- Professor, Faculty of Health Sciences
Office: BLU 11328
- BA, University of Saskatchewan
- MA, University of Saskatchewan
- PhD Medical Anthropology, University of California, San Francisco/Berkeley
Dr. John O’Neil has been Dean of the Faculty of Health Sciences at SFU since September 1, 2007. Previously he was Director of the Manitoba First Nations Centre for Aboriginal Health Research and Professor and Head of the Department of Community Health Sciences in the University of Manitoba’s Faculty of Medicine.
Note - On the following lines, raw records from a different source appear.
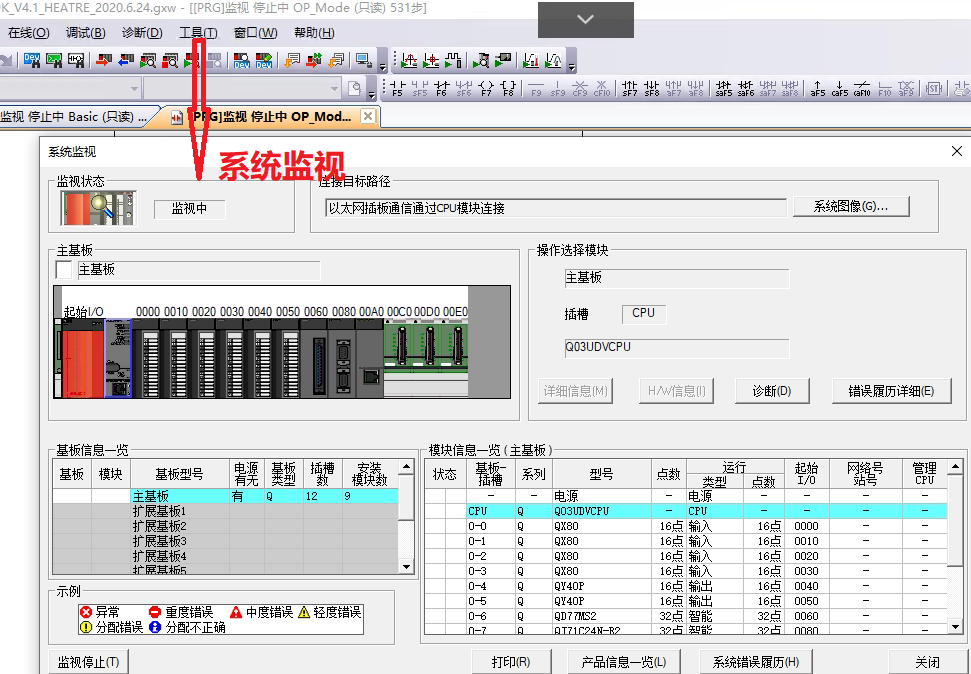Screen dimensions: 971x674
Task: Expand the overflow chevron at top center
Action: pyautogui.click(x=585, y=20)
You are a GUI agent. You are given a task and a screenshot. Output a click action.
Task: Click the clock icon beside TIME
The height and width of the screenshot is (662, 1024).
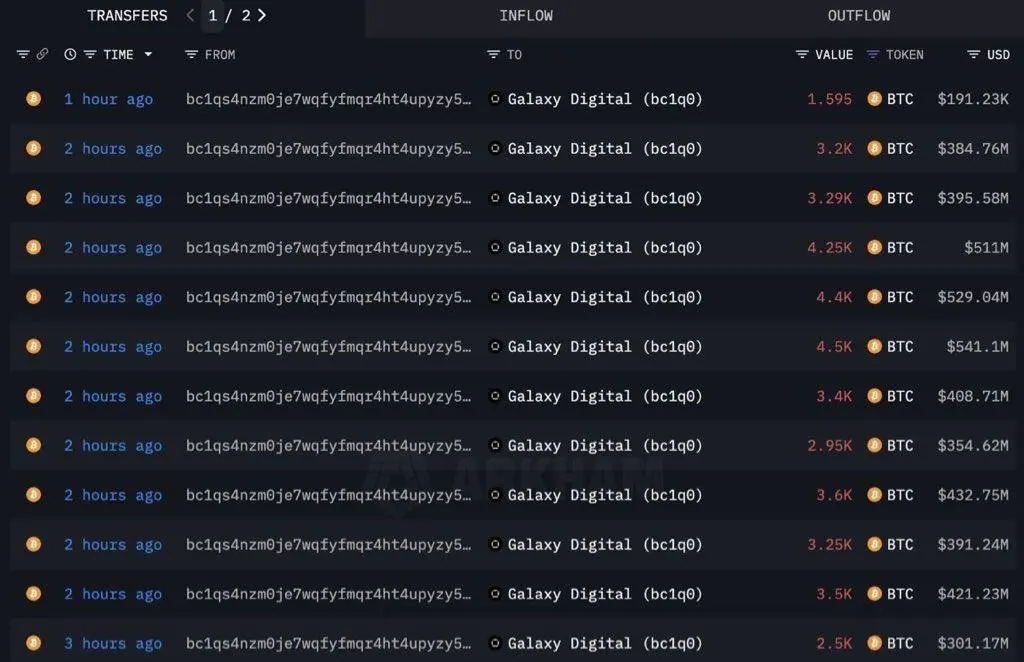[70, 54]
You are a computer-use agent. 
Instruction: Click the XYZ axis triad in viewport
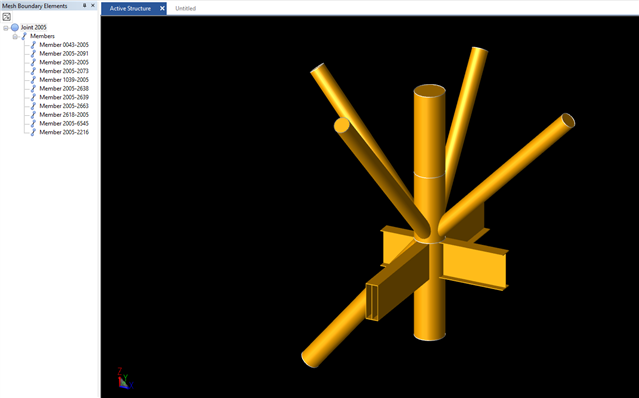click(x=125, y=378)
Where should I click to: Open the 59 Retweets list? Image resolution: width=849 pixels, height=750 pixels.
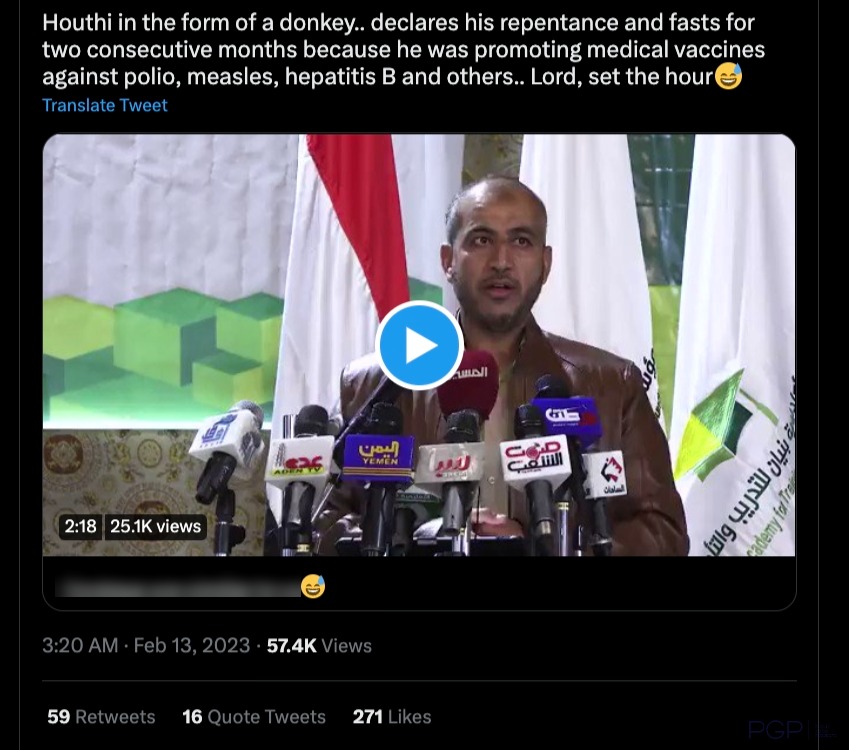point(101,716)
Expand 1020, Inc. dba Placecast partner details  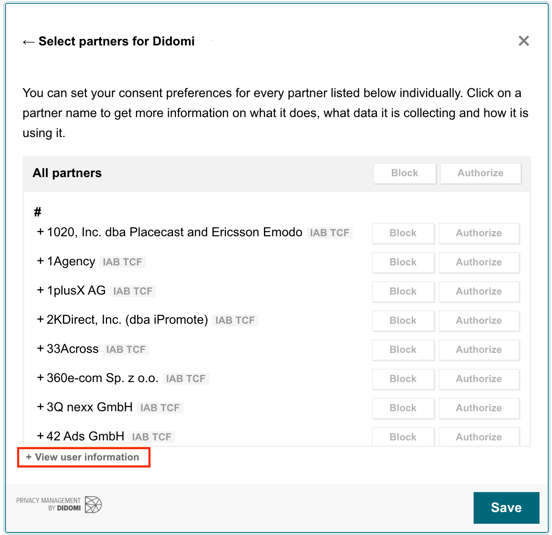[x=170, y=232]
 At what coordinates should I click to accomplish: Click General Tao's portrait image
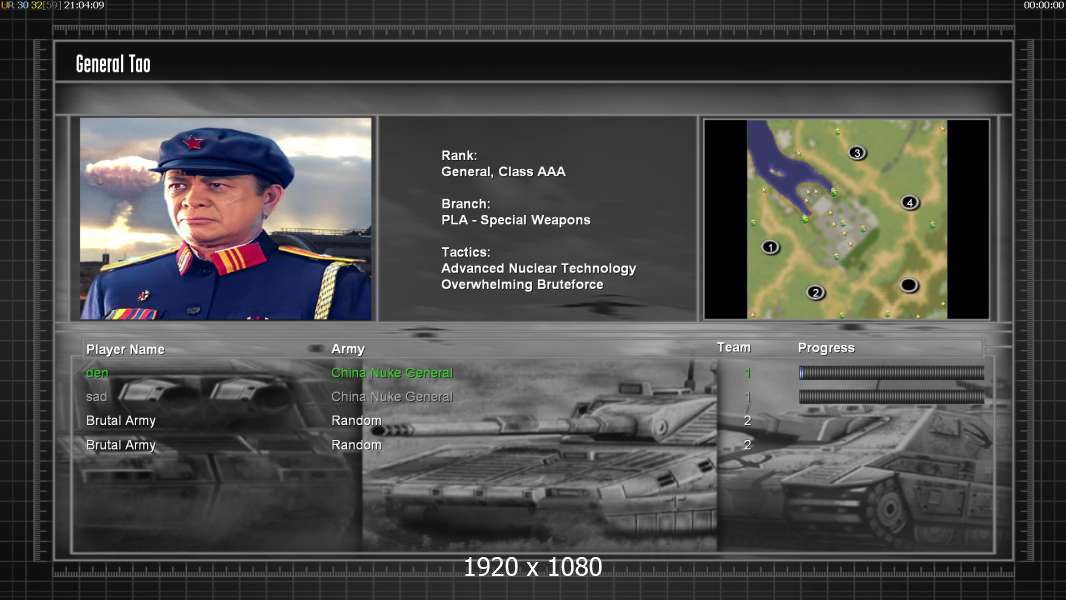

Dr. O’Neil’s work has been primarily in the area of Aboriginal health. He has published more than 120 papers and reports on a variety of aboriginal health issues, including self-government and health system development, cultural understandings of environmental health risks, and social determinants of health disparities. Dr. O’Neil’s work in this area was recognized by his appointment as a CIHR Senior Investigator and as the founding Chair of the Advisory Board for the Institute for Aboriginal People's Health at the Canadian Institutes for Health Research from 2000 to 2006. He also served as the research advisor to the health policy team for the Royal Commission on Aboriginal Peoples in 1995/96 and he is currently appointed to the Advisory Board of the National Collaborating Centre on Aboriginal Health at the Public Health Agency of Canada. He has worked as well on global Indigenous health issues in circumpolar regions, Australia and Latin America.
More recently Dr. O’Neil has become involved in HIV/AIDS prevention in low- and middle-income countries. He is currently the principal investigator on several HIV/AIDS training grants designed to build local public health capacity in China and India in the area of HIV/AIDS prevention. He has published several papers and reports on the cultural context of HIV/AIDS prevention in India.
Dr. O’Neil has advised more than 40 graduate students at the Master’s and Doctoral levels. His teaching interests are in the area of critical public health, global Indigenous health development, and participatory approaches to health research.